Tra false notizie e nevrosi collettiva

“Fake News”, ovvero articoli redatti con informazioni inventate, ingannevoli o distorte, resi pubblici con il deliberato intento di disinformare attraverso i mezzi di informazione: mai come in questi giorni di emergenza sanitaria legata al coronavirus sarebbe necessario difendersi dalla diffusione talora incontrollata di informazioni digitali, come sottolineato dallo psichiatra Benedetto Farina, nel suo intervento di apertura dell’Anno Accadeemico all’Università Europea di Roma
Una lente puntata sulle parole Fake News
Con il termine inglese “fake news”, si fa riferimento ad articoli redatti con informazioni inventate, ingannevoli o distorte, resi pubblici con il deliberato intento di disinformare attraverso i mezzi di informazione

«La rete è diventata l’infrastruttura su cui poggia tutto che ciò che facciamo. Ad oggi incombe su di noi la minaccia di una nuova forma di nozionismo in cui la dimensione orizzontale della circolazione culturale diviene antitetica a qualsiasi forma di apprendimento verticale. In questo preciso momento storico l’era del “sapere fai-da-te” lede qualsiasi forma di mediazione culturale, quella esercitata dai professori, editori e giornalisti, costituendo la causa principale della perdita della capacità di selezionare l’autorevolezza delle fonti d’informazione. Il sentimento di rabbiosa delegittimazione e rifiuto verso le conoscenze degli esperti in favore delle proprie opinioni danno vita all’era dell’incompetenza [cfr. Giovanni Solimine, Giorgio Zanchini, La cultura orizzontale”, Roma-Bari, Laterza, 2020, N.d.R.]. I cambiamenti delle funzioni cognitive danno vita a profonde involuzioni dei comportamenti socio-relazionali, generando un problema culturale.
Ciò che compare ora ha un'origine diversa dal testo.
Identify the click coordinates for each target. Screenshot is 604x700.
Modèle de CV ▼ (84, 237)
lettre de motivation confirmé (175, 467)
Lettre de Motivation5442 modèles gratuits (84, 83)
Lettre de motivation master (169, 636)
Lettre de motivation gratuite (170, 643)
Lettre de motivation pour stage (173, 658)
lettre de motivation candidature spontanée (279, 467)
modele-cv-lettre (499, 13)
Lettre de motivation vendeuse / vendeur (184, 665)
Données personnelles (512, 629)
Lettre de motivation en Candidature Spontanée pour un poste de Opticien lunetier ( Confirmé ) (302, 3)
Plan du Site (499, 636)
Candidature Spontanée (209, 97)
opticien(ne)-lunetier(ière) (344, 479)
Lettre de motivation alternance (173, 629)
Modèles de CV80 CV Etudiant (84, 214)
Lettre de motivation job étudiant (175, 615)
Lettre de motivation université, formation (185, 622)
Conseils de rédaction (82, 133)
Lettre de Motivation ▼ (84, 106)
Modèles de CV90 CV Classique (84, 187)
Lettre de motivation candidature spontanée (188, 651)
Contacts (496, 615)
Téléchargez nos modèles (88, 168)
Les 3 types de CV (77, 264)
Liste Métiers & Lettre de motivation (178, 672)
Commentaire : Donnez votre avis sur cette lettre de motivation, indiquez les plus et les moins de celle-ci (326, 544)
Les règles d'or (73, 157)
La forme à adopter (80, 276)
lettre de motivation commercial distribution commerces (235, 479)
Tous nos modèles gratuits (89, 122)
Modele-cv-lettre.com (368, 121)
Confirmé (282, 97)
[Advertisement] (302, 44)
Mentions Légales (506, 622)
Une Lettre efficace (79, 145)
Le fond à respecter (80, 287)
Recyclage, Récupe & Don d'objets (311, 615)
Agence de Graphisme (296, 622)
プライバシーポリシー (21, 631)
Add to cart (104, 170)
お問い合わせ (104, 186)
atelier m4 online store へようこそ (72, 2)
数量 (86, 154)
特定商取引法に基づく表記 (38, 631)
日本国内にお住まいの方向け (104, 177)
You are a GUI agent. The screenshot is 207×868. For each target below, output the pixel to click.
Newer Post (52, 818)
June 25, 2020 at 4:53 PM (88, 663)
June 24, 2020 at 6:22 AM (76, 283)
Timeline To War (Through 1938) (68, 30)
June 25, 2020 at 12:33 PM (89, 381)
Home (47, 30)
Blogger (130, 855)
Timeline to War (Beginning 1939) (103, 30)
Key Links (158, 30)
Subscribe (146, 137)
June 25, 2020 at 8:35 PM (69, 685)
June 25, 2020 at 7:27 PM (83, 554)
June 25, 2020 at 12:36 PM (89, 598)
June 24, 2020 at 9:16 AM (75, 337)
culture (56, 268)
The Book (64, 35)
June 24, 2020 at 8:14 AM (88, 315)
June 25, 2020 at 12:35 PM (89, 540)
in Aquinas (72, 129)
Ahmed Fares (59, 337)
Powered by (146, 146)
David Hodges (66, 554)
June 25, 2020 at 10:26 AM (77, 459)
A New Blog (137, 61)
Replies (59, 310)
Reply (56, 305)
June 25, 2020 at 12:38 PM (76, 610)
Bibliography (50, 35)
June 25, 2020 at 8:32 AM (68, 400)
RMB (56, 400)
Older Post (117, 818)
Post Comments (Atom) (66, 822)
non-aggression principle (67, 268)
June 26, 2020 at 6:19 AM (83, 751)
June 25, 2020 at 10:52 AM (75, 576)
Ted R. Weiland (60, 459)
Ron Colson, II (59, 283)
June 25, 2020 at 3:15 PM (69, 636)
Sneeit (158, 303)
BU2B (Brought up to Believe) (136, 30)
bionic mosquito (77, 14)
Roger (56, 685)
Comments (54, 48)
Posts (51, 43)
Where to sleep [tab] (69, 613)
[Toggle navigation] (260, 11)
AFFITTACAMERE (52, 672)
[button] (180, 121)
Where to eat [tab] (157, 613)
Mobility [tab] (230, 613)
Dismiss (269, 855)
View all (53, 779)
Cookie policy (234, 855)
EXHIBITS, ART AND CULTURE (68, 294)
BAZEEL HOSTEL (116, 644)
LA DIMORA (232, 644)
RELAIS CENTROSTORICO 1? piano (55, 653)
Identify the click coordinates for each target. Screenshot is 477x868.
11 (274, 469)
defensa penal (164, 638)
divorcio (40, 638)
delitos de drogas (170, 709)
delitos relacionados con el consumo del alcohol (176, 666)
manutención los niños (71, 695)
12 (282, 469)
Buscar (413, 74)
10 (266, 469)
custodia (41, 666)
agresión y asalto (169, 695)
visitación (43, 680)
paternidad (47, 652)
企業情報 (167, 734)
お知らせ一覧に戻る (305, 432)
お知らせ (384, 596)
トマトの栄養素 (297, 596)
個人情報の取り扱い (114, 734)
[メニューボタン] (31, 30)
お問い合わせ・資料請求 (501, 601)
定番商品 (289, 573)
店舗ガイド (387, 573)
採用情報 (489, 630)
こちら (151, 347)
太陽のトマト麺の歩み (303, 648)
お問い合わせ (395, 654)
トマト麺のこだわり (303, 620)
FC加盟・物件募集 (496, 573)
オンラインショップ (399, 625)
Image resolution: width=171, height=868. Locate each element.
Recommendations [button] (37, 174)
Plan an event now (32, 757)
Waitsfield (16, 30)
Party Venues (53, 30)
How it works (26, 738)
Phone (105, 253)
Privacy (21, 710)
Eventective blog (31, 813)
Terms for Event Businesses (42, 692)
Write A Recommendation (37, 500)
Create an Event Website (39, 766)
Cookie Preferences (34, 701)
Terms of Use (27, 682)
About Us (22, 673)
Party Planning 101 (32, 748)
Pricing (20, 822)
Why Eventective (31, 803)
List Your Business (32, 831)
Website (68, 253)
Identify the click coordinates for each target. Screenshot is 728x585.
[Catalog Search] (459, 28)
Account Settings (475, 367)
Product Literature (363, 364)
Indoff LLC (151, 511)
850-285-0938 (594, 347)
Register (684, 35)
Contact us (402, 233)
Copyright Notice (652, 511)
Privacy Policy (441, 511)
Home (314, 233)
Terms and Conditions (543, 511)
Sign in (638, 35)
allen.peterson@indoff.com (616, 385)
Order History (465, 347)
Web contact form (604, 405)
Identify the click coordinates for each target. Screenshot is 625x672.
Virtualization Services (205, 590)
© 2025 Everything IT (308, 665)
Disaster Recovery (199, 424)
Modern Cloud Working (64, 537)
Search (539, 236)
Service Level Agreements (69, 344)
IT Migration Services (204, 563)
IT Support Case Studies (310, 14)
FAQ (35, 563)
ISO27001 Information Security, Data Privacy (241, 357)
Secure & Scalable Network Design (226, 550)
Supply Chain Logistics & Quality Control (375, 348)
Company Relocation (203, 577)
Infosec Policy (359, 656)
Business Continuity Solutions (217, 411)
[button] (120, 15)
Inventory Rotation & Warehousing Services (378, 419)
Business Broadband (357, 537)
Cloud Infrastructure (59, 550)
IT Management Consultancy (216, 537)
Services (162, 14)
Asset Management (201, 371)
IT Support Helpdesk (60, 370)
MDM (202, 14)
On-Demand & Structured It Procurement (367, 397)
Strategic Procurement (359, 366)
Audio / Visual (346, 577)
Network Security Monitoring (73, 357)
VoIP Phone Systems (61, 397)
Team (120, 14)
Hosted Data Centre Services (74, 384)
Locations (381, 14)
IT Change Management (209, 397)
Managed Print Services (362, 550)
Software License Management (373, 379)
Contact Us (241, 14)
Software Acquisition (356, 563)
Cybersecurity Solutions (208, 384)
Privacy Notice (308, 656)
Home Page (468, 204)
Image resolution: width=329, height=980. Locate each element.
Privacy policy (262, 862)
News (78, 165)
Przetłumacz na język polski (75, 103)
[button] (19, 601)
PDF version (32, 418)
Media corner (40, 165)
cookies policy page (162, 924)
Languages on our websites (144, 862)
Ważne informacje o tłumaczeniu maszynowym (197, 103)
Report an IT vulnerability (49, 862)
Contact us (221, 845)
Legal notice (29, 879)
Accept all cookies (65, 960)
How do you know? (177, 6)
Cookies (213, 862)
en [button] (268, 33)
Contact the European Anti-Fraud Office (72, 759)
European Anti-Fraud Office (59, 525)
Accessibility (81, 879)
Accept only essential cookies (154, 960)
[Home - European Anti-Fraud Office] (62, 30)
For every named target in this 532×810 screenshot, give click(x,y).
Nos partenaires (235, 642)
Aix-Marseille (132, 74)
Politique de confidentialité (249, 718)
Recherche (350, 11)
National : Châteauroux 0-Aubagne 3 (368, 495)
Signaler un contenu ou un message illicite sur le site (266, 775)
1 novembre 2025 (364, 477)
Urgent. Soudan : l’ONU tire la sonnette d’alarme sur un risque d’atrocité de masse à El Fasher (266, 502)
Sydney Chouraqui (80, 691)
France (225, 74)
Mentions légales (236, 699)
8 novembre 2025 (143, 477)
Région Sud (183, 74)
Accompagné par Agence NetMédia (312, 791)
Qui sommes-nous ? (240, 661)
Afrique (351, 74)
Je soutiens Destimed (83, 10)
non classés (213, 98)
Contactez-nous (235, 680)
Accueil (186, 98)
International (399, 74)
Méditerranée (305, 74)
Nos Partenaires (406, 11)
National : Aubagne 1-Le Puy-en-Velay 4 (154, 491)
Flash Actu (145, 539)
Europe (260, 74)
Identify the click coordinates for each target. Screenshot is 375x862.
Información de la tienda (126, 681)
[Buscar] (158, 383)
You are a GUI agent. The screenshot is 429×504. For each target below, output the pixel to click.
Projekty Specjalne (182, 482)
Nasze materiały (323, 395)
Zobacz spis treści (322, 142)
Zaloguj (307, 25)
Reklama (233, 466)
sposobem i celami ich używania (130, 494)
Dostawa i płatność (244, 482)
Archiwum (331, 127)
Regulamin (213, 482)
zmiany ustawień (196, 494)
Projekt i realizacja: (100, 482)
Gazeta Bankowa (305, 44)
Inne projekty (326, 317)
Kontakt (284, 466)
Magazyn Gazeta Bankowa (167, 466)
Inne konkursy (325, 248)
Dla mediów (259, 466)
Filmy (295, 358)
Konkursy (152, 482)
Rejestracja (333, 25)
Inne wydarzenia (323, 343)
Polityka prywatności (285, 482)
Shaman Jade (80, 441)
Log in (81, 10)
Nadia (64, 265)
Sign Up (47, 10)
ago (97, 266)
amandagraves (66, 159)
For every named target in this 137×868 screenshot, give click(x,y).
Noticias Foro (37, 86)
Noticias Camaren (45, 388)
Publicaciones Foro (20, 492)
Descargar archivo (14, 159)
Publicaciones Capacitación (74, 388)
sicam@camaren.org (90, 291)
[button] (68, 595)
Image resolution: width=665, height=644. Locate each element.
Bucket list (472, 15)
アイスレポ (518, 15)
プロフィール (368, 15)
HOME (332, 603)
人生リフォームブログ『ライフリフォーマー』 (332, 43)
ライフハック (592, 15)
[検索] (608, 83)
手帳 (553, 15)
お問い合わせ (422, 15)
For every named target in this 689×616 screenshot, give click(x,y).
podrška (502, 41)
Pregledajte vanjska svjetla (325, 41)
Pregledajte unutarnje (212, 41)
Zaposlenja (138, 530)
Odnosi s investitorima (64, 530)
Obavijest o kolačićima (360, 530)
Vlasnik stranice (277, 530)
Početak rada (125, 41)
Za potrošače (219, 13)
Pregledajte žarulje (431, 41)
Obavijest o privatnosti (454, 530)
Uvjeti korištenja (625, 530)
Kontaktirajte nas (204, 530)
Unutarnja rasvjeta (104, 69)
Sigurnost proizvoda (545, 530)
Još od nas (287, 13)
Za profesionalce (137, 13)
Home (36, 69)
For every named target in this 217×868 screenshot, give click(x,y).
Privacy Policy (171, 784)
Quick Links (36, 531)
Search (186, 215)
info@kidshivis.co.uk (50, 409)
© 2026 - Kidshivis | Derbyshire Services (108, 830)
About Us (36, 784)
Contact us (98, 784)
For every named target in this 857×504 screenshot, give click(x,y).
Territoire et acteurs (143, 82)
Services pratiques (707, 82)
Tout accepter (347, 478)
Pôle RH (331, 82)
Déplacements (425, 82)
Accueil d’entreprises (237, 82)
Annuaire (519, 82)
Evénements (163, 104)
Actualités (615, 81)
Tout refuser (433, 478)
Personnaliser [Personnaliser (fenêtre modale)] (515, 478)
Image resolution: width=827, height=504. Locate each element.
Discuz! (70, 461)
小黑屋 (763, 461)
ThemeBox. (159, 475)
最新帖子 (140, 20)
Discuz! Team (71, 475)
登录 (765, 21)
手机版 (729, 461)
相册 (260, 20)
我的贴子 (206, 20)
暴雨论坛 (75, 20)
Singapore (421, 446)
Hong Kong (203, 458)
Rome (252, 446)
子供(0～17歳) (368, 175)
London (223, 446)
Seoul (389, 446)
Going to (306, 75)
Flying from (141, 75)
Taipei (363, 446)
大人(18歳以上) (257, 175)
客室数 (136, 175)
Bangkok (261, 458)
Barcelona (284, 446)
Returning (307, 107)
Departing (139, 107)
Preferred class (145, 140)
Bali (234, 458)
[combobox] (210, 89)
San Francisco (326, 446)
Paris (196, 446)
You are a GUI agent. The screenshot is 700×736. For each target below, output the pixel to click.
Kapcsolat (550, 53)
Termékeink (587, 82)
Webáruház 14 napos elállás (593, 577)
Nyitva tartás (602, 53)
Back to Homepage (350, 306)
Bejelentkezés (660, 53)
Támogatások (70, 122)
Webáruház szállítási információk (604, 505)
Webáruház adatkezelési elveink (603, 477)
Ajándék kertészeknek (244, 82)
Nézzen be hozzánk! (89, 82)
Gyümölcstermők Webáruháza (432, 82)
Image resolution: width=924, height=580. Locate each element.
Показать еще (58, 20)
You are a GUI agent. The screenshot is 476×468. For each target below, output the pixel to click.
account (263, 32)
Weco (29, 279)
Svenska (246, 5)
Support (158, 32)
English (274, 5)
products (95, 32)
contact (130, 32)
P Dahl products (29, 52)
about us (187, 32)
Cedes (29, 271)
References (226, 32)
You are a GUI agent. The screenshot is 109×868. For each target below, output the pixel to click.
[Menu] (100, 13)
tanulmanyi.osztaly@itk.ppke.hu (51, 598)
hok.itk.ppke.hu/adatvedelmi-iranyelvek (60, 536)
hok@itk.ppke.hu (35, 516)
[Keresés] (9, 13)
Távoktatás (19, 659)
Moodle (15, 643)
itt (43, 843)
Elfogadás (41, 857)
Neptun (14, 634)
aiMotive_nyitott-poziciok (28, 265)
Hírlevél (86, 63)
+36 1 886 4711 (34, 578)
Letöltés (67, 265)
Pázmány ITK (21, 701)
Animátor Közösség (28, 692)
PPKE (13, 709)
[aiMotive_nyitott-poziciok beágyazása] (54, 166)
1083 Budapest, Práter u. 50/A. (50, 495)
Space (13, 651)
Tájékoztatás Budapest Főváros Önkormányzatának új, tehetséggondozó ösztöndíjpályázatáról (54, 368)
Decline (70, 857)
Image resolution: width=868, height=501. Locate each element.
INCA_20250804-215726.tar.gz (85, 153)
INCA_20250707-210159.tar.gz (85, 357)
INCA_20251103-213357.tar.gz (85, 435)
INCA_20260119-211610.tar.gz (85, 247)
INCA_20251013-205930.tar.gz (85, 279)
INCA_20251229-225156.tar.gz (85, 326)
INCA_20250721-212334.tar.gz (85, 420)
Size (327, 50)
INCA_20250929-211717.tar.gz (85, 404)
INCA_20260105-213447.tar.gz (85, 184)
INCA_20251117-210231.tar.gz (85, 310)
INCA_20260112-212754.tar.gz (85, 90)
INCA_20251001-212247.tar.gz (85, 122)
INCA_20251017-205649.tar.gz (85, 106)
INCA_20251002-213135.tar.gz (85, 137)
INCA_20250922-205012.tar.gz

L’unico modo per sovvertire questa tendenza è che le Università diventino il sistema immunitario della società contro i rischi dell’incompetenza».
A dirlo è stato Benedetto Farina, ordinario di Psicologia Clinica presso l’Università Europea di Roma, aprendo l’Anno Accademico della stessa, con l’esposizione dello studio intitolato I giovani nell’era digitale, ampia parte del quale è dedicata a un tema di stringente attualità, ovvero gli effetti della nevrosi collettiva da coronavirus, legati ai rischi della diffusione di informazioni digitali.

«La fobia dell’epidemia globale – si legge in tal senso in una nota diffusa dalla stessa Università Europea di Roma – dilaga a causa della sovraesposizione mediatica del tema coronavirus: tra flussi di informazioni, fake news [“notizie false”] e tendenza all’enfatizzazione sui titoli sul Covid-19, chi naviga in rete si sente in costante pericolo e l’infodemia appare l’unica risposta per proteggersi [con il termine “infodemia” si intende la circolazione di una quantità eccessiva di informazioni, talvolta non vagliate con accuratezza, che rendono difficile orientarsi su un determinato argomento per la difficoltà di individuare fonti affidabili, N.d.R.]».
E ancora, viene rilevato che «il 90 % della popolazione mondiale utilizza i social per documentarsi e la rivista “BMC Psychiatry” ha riscontrato un eccessivo tasso di utilizzo dello smartphone da parte dei cittadini. Nelle giovani generazioni, inoltre, vi è un aumento delle patologie psico-cognitive strettamente connesse all’incapacità di leggere criticamente una comunicazione e nella corretta scelta delle fonti». (S.B.)